Sandeep Kautish, PhD is Professor and Director at Apex Institute of Technology (AIT-CSE), Chandigarh University, Punjab India and an academician by choice and has more than 20 years of full-time experience in teaching and research. He has been associated with Asia Pacific University Malaysia for over five years at their TNE site at Kathmandu Nepal in the capacity of Director-Academics. He earned his doctorate degree in Computer Science on Intelligent Systems in Social Networks. He has over 100 publications and his research works have been published in highly reputed journals, i.e., IEEE Transaction of Industrial Informatics, IEEE Access, and Multimedia Tools and Applications, etc. Dr. Kautish has edited 24 books with leading publishers, i.e., Elsevier, Springer, Emerald, and IGI Global, and is an editorial member/reviewer of various reputed journals. His research interests include healthcare analytics, business analytics, machine learning, data mining, and information systems.
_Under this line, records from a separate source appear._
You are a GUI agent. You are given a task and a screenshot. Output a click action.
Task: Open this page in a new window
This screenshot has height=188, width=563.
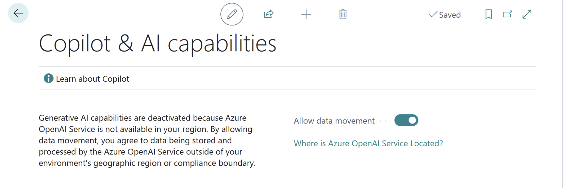[x=507, y=14]
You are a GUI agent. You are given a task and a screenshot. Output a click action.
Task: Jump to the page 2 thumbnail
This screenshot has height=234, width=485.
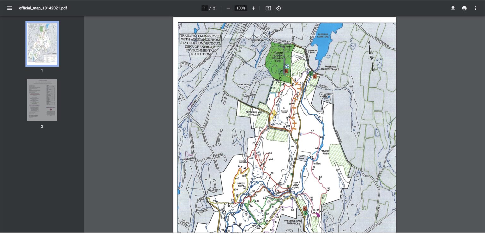42,100
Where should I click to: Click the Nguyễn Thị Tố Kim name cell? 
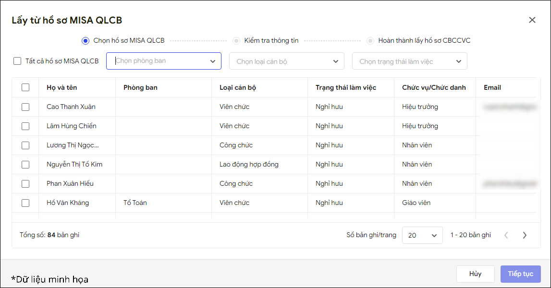coord(74,164)
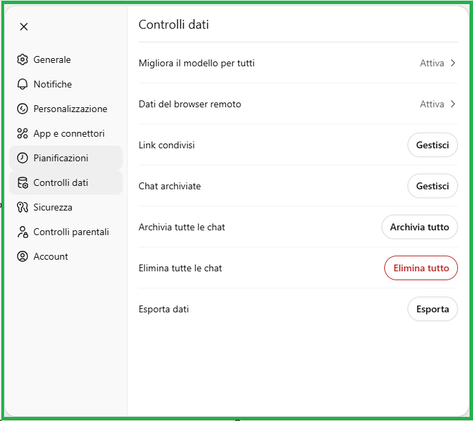Expand the Dati del browser remoto chevron
Viewport: 473px width, 421px height.
(x=453, y=104)
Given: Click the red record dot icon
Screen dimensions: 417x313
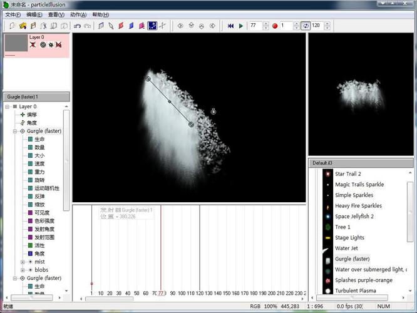Looking at the screenshot, I should click(274, 26).
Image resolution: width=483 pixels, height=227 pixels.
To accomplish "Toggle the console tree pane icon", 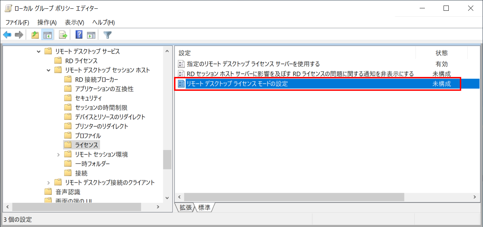I will pyautogui.click(x=47, y=34).
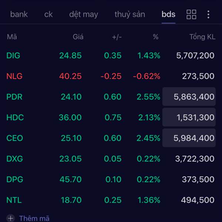Open the dệt may watchlist tab
The height and width of the screenshot is (222, 222).
point(84,14)
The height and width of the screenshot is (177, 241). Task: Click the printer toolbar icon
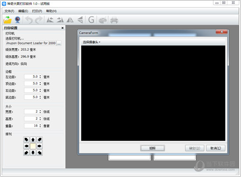click(x=114, y=21)
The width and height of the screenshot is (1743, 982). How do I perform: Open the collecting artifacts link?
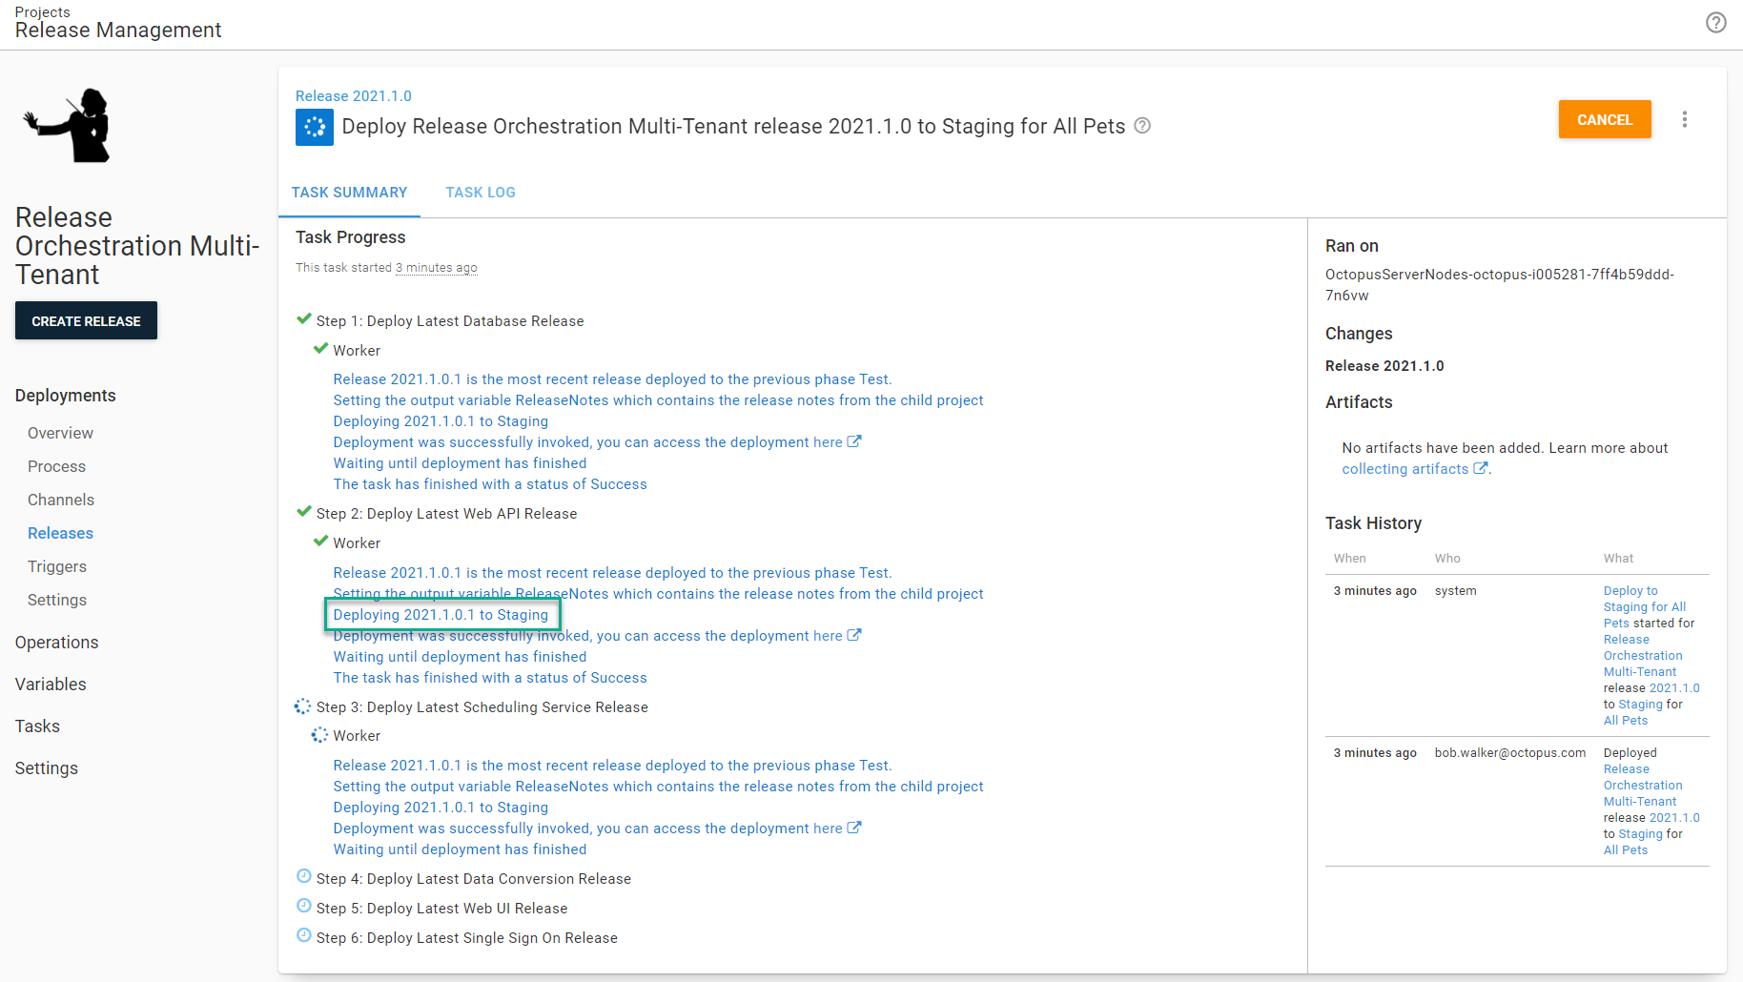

Sheng-Lung Peng Professor, Department of Computer Science and Information Engineering, National Dong Hwa University, Taiwan. Dr. Sheng-Lung Peng is a full Professor in the Department of Computer Science and Information Engineering at
National Dong Hwa University, Taiwan. He received his PhD degree in Computer Science and Information
Engineering from the National Tsing Hua University, Taiwan. His research interests are in designing and analyzing
algorithms for Bioinformatics, Combinatorics, Data Mining, and Networks. Dr. Peng has edited several special
issues for journals, such as Soft Computing, Journal of Internet Technology, and MDPI Algorithms. He is also a
reviewer for many journals such as IEEE Access and Transactions on Emerging Topics in Computing, IEEE/ACM
Transactions on Networking, Theoretical Computer Science, Journal of Computer and System Sciences, Journal
of Combinatorial Optimization, Journal of Modelling in Management, Soft Computing, Information Processing
Letters, Discrete Mathematics, Discrete Applied Mathematics, and Graph Theory. Dr. Peng is currently the Dean
of the Library and Information Services Office of NDHU, an honorary Professor of Beijing Information Science
and Technology University, China, and a visiting Professor at Ningxia Institute of Science and Technology, China.
He is the regional director of the ACM-ICPC Contest Council for Taiwan, a director of the Institute of Information
and Computing Machinery (IICM), a director of the Information Service Association of Chinese Colleges and of
the Taiwan Association of Cloud Computing (TACC). He is also a supervisor of the Chinese Information Literacy
Association, Chairman of the Association of Algorithms and Computation Theory (AACT) and Chairman of the
Interlibrary Cooperation Association in Taiwan.